Assessing the reflexive capacity of international organisations: Can inclusivity translate into progressive policy change?
Hayley Stevenson, University of Sheffield
Tue 22 July 2014
11:00am - 12:00pm
Fishbowl, Building 24, University of Canberra
Recent research confirms a trend of inclusion in global governance: international organizations are ‘opening up’ to civil society. This trend may be cautiously welcomed by scholars and activists concerned with the ‘democratic deficit’ of global governance, as well as ‘epistemic democrats’ influenced by the Aristotelian principle that ‘many heads are better than one’. Yet, we still have a limited understanding of the potential for diverse participation to contribute to policy change in IOs. The nature and scope of ‘reflexive capacity’ at multiple levels of IO agency is largely unclear. Understanding the ways in which heterogeneous perspectives and diverse normative critiques are received, interpreted, and processed is essential to ensure that inclusion is not reduced to the shallow accommodation of civil society. This paper presents a study into the potential for transforming inclusivity into progressive institutional change. Focusing on emerging innovation in environmental policy, the project aims to (a) identify the different discourses that currently exist about the environment-economy nexus; (b) determine how IOs deal with discursive heterogeneity in the process of developing new sustainability strategies; and (c) determine how the means of presenting diverse ideas and delivering critique affects how it is received, interpreted, and processed by IOs.
About the speaker
Hayley Stevenson is Senior Lecturer in International Relations at the University of Sheffield (UK), and an ESRC Future Research Leader (2013-2016).

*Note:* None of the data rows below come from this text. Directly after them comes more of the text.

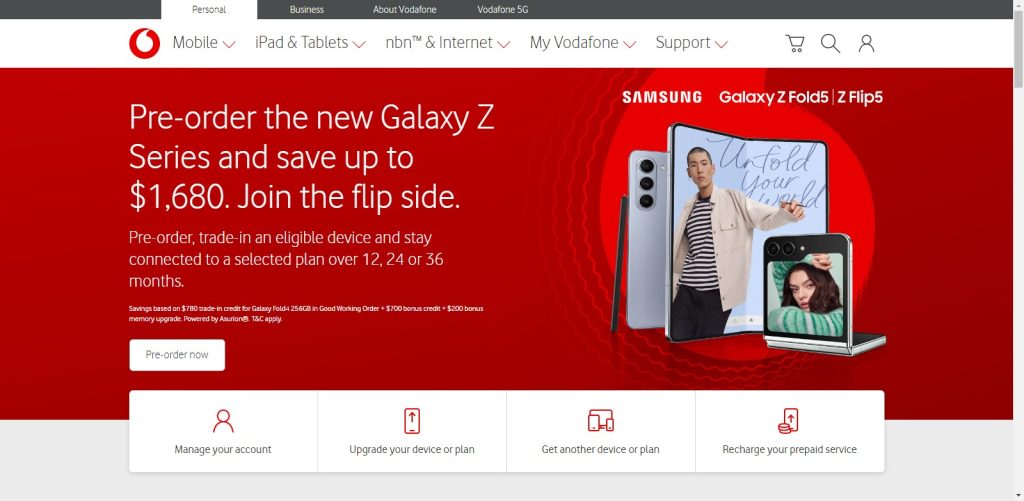
Task: Click the Get another device icon
Action: tap(600, 421)
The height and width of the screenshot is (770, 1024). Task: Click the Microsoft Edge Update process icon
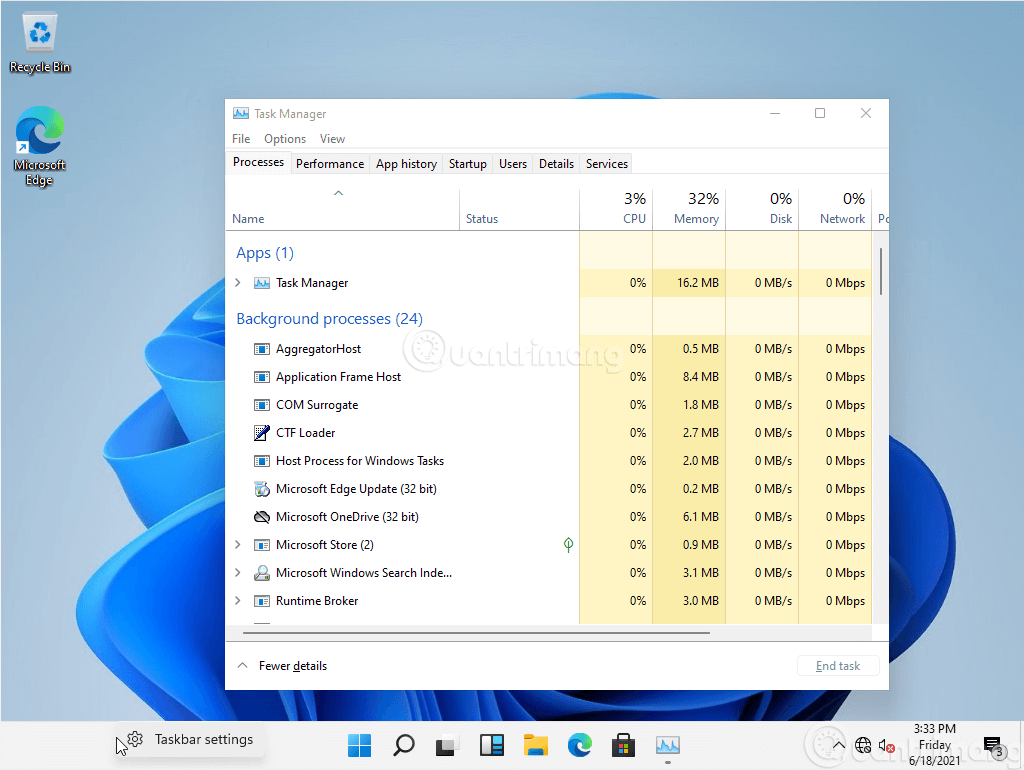[261, 488]
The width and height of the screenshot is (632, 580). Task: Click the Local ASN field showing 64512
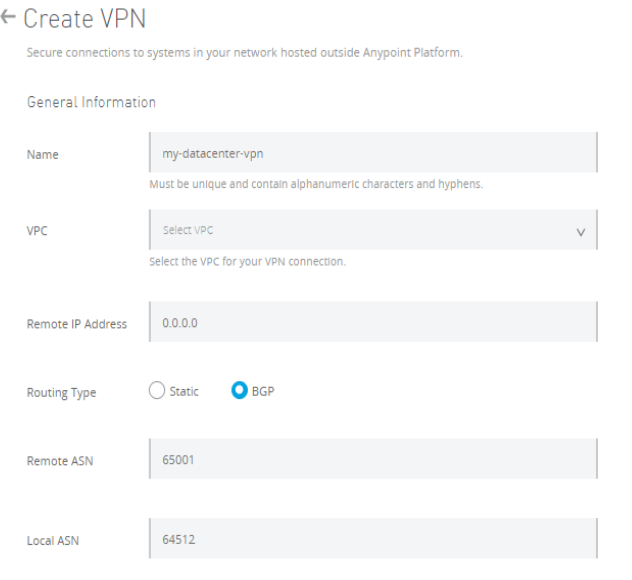click(x=372, y=540)
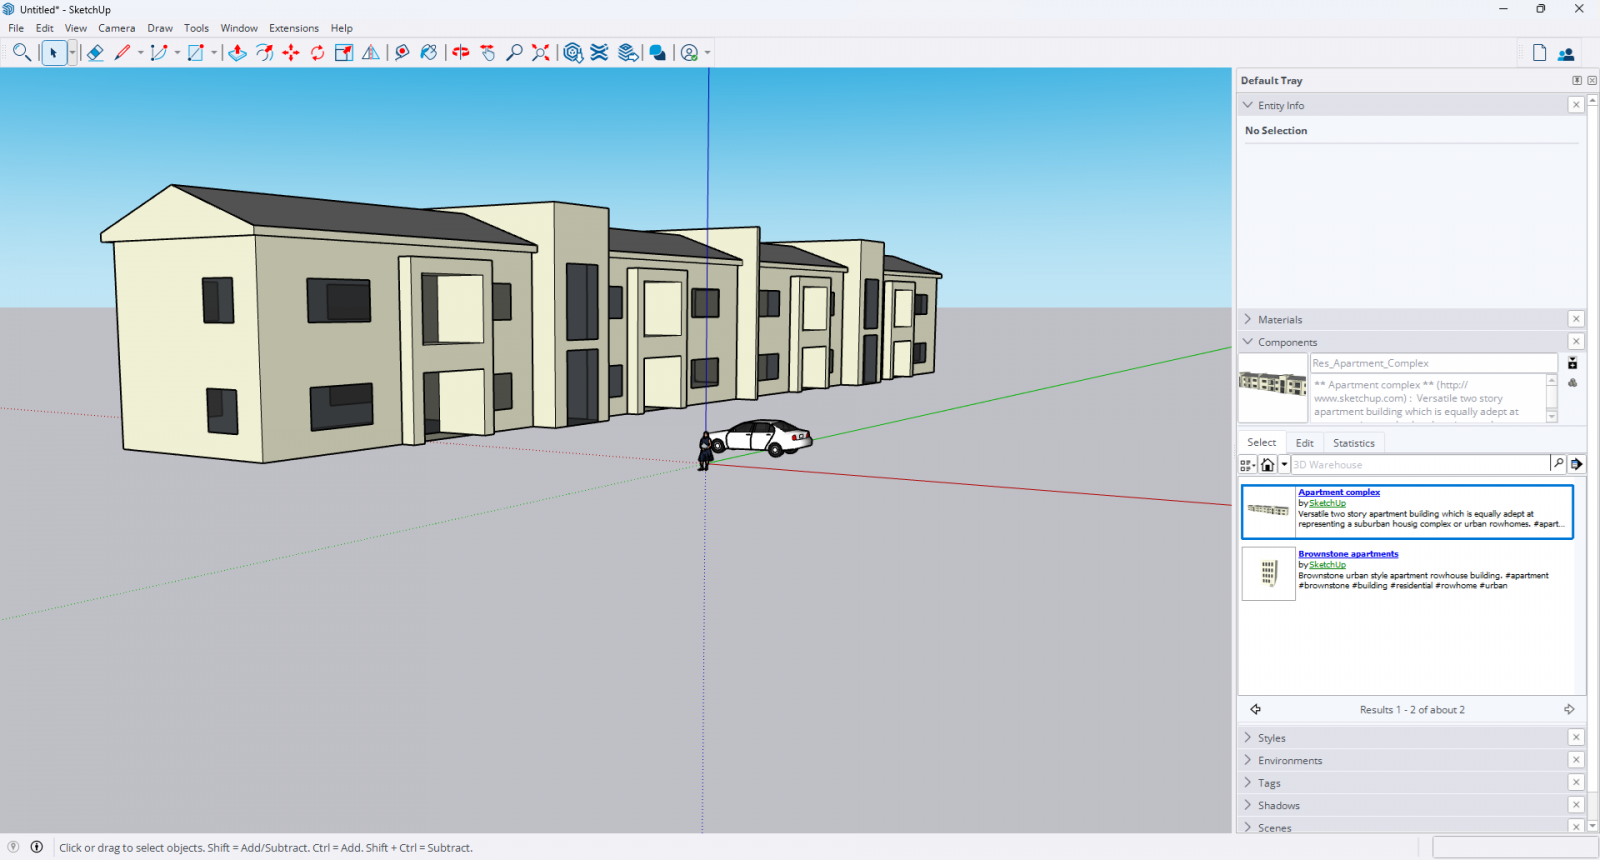Screen dimensions: 1600x860
Task: Choose the Rotate tool
Action: 318,53
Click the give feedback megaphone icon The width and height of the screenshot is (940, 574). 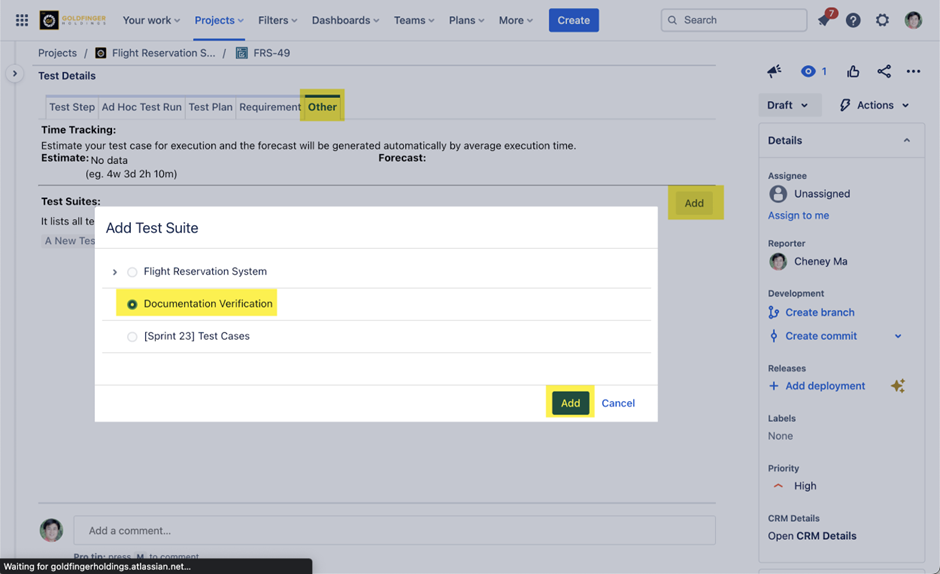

Her principal research interests include: global environmental politics and climate change, constructivist theory of International Relations, global civil society, legitimacy in international relations, and deliberative global governance. She is the author of Institutionalizing Unsustainability: The Paradox of Global Climate Governance (University of California Press, 2013); and Democratizing Global Climate Governance (with John S. Dryzek, Cambridge University Press 2014).